The fence was supposed to enclose a section of her yard so that dogs she watches over for Blue Chip Farms, a no-kill animal shelter, were shielded from numerous cars that pull into the driveway and parking lot she shares with several other homes.


Her disappointment recently turned to gratitude after a Timothy Rutkoski, local fencing contractor, heard of her plight and stepped in to provide the free materials and labor to finish installing about 39 feet of fencing.


I went away on Christmas day and when I came back, they had it all up, Civiletti-Rondinella said. I was overwhelmed. I still get tears in my eyes that someone would do something like this.


Rutkoski, of Rutkoski Fencing Inc. in Swoyersville, said he heard about Civiletti-Rondinella's predicament from officials at Blue Chip Farms, where she has been a long-time volunteer.


Rutkoski said he and others in his company previously have helped the shelter, donating their time to install fencing for dogs. He felt compelled to help out Civiletti-Rondinella as well.


At this time of year I felt it appropriate to help her out. She wanted a fence for the pets, and I wanted to do something nice to give back a little bit, he said.


Civiletti-Rondinella, 52, of Wyoming Avenue, has been a volunteer foster-dog parent for Blue Chip Farms for three years. The shelter relies on people such as her to temporarily care for dogs and cats while it attempts to find permanent homes for them through its website and Facebook.


She currently has two Pomeranians, Teddy and Nita, that she adopted from foster care, plus a third dog, Toby, a Chihuahua mix, that she took in after another family member could not care for him. She's also caring for one foster cat waiting to be adopted.


Typically a pet will stay with her for a few days or weeks before it's adopted. Giving them up is difficult, but the rewards are great, she said.


She was prepared to give Teddy up, and he was briefly adopted out, but his new owner returned him shortly afterward.


Teddy, who is about a year old, was found wandering in the Back Mountain. The dog had been severely neglected. He had almost no fur, and what he did have was matted and covered in feces, she said.


The dog also lacked even the most basic dog skills. He didn't know how to walk with a leash, never barked and was fearful of people, she said.


After months of tender, loving care, Teddy's made a remarkable recovery. He sat quietly in his mom's arms, falling asleep, as she spoke with a reporter.

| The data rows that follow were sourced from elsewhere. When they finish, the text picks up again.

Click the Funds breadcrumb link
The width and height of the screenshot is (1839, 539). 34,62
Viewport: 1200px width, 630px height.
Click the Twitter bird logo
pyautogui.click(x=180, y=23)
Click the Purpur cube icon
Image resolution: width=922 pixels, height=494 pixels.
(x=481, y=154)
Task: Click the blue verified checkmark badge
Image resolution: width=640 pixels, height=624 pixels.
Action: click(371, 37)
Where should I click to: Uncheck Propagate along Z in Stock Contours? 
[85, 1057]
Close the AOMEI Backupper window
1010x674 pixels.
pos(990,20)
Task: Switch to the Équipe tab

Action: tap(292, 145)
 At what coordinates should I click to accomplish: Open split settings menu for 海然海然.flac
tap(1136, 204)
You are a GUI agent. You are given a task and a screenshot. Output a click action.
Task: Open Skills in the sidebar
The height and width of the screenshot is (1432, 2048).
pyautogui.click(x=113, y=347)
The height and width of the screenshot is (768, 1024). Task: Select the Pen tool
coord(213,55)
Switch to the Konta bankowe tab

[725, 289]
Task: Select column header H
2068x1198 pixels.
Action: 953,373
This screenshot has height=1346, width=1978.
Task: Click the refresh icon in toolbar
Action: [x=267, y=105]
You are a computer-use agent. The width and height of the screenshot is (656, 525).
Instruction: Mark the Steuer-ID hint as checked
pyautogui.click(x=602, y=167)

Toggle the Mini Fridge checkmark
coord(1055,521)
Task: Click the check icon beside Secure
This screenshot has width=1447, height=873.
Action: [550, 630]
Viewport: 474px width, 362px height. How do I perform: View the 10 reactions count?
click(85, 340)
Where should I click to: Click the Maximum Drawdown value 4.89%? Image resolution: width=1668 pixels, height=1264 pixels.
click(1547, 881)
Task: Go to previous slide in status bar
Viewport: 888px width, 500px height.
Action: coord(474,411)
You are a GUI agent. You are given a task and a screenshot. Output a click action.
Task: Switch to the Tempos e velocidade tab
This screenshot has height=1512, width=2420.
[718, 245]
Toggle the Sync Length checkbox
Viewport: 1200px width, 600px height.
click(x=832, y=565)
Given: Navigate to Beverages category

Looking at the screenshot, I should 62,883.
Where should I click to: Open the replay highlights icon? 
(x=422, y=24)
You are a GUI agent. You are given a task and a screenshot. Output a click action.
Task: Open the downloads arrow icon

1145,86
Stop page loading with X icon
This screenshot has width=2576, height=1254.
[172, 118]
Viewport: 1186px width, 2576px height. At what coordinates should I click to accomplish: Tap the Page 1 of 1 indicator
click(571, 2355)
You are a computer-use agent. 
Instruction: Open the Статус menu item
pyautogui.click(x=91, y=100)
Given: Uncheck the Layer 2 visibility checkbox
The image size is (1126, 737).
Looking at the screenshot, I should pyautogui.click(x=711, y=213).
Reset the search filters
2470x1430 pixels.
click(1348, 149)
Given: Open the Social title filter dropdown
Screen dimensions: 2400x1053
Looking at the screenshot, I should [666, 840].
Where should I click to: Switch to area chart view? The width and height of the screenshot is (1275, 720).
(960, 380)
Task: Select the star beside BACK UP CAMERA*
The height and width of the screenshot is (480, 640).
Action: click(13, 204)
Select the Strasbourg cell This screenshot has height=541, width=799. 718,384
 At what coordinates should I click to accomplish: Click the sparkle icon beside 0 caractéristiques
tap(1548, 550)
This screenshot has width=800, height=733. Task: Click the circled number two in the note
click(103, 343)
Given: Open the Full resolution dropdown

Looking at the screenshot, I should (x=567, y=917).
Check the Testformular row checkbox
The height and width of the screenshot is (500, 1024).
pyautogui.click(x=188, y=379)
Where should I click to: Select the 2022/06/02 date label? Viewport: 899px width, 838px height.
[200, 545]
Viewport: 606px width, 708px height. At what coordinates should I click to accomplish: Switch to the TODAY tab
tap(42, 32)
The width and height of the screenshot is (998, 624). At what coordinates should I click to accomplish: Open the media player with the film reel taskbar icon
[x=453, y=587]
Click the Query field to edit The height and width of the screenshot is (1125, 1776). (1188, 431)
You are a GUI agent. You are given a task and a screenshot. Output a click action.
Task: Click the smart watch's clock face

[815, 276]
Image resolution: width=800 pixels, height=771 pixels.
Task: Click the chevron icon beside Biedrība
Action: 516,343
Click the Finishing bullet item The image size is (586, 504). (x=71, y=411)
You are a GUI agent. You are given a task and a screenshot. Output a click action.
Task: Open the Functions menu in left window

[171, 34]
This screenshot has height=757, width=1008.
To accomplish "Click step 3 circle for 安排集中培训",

She's thrilled his sister, Nita, and brother, Toby, can now join him in the backyard.


The yard doubles as a parking lot for tenants who rent from her, so there's a lot of traffic. There have been several close calls for the dogs, so fencing in a section of the yard was crucial, she said.


She didn't have the money to hire another contractor.


It's touching that someone out there cares so much, she said of Rutkoski.